Maïma comes to the palace and demands to be brought before the new governor. Bababeck recognizes the lovely young girl from the market and does not turn her away. Maïma is able to allay his concern that Barkouf will immediately tear her to pieces, for years earlier they were the best of friends, and he literally ate out of her hand. Bababeck seizes the opportunity and reveals his brilliant plan to Maïma. He will officially make her Barkouf's chamber secretary and exclusive translator, since she is the only one whom Barkouf allows to come near him and can understand his barking. Bababeck's own decisions, proclaimed by Maïma, can in this manner be sold to the populace as decrees by Governor Barkouf, without anybody seeing through the deception. Maïma immediately understands the intrigue and consents to the proposal of a secret co-regency with Bababeck.

She immediately goes to Barkouf's chambers. To Bababeck's satisfaction, and to the astonishment of the court, the dog becomes delirious with joy at the sight of her and instead of attacking her, indulges in demonstrations of love toward his former mistress. As proof of his devotion, Maïma brings back the marriage document "signed" by Barkouf, not realizing that she has made herself instigator of Saëb's marriage to Périzade. Bababeck triumphs and opens the general audience. A delegation of citizens from Lahore presents a petition in which a reduction of the tax burden is urged since the populace is being crushed by the tributes. Maïma goes to Barkouf and then "translates" his barked answer – however not, as Bababeck whispers into her ear, as a rejection of the request, but rather as assent. The seething Bababeck still thinks it could be a misunderstanding, but he is proven wrong by the next petition – it is a plea for clemency for Xaïloum, who has been sentenced to death. For Maïma again "translates" Barkouf's woof as the opposite of Bababeck's decree, namely Xaïloum's pardon. While the people cheer the wise and lenient ruler, Bababeck slowly realizes that he has become the victim of his own intrigue. He plots revenge.

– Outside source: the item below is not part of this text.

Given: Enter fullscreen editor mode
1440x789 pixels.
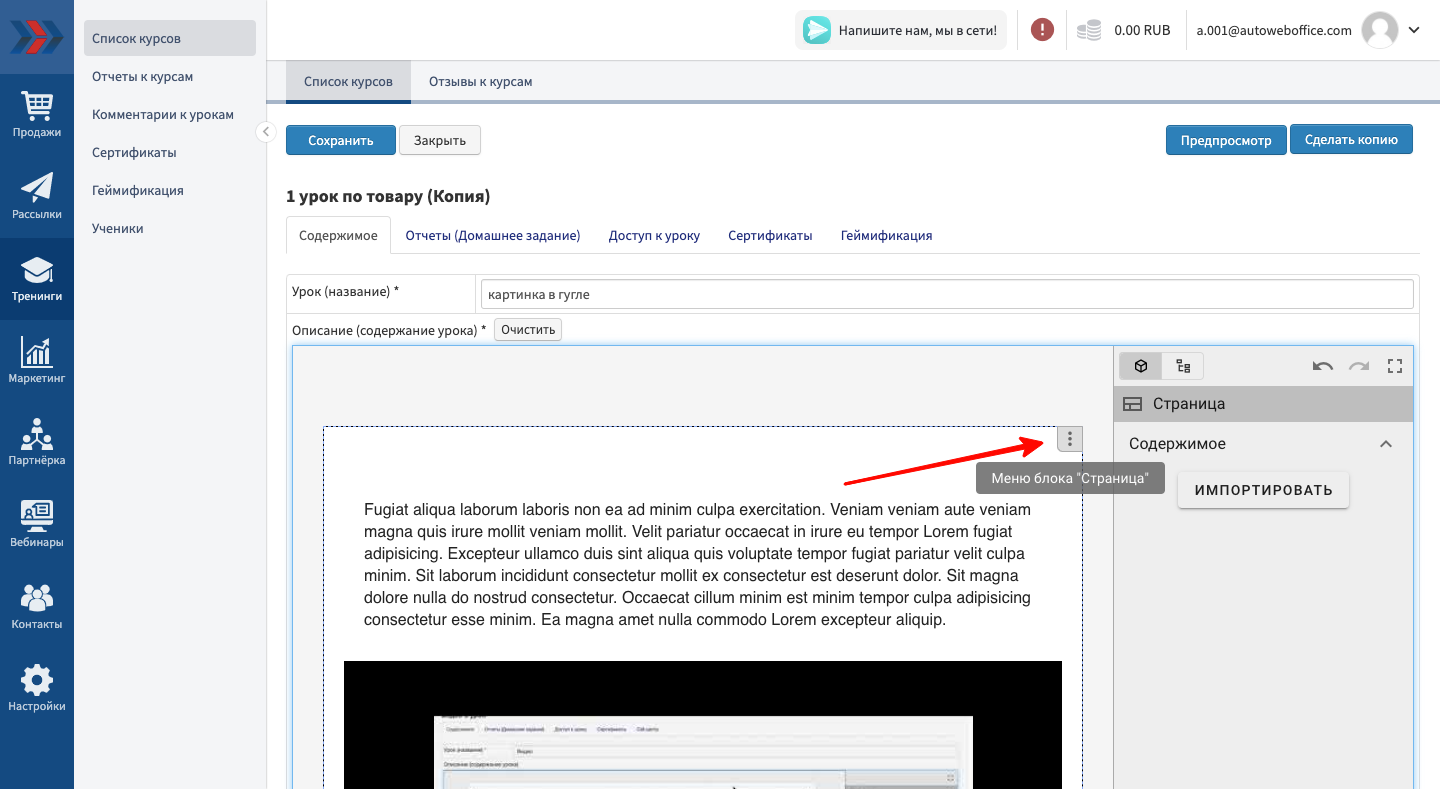Looking at the screenshot, I should (x=1395, y=366).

Maïma's elation turns to gloom when she sees Saëb at Périzade's hand with the marriage witnesses on the way to the governor, for the governor's verbal permission for the marriage of the vizier's daughter is still pending. Maïma does not know about the agreement between the fathers and has to assume that Saëb has broken the vow of fidelity made to her years earlier. Bababeck cannot prevent Maïma from "translating" a third time against his interests. Barkouf revokes the previously granted consent for Saëb and Périzade's wedding – his fierce barking allows no doubt, and Maïma translates it accordingly.

===Act 3===
There remains only one way to put a stop to Maïma's uncontrolled actions: the governor 'himself' must be done away with. A group of conspirators around Bababeck and the meanwhile out-of-work court flunkeys make plans to poison Barkouf. Simultaneously, contact is established with the Tatars who are encamped before the city, which has become easy prey after the Great Mogul's withdrawal of the military to take part in a foray in another province. The freed Xaïloum becomes a witness to the conspiracy, having slipped into the seraglio to see his beloved Balkis, who moved into the palace with Maïma. However, having understood only every other word, he can give Maïma only a very inexact report. Maïma, who has meanwhile been able to speak with Saëb and now knows the reasons for his forced marriage, is forewarned. She sets a trap for the conspirators. During the evening banquet, poison is put into Barkouf's wine. However Maïma, in the name of the governor, calls upon the conspirators to drink to his health from the same wine, by which means the coup is revealed. At this very moment, the Tatars charge into the city. The people take up arms and, led by Barkouf and Saëb, charge off to confront the enemy. The Great Mogul, returning from his foray, can only legitimize the new circumstances: the marriage of the wise Maïma with the brave Saëb. However, Barkouf has been killed in battle, and therefore Saëb is promoted in his place. The new governor is hailed by the people.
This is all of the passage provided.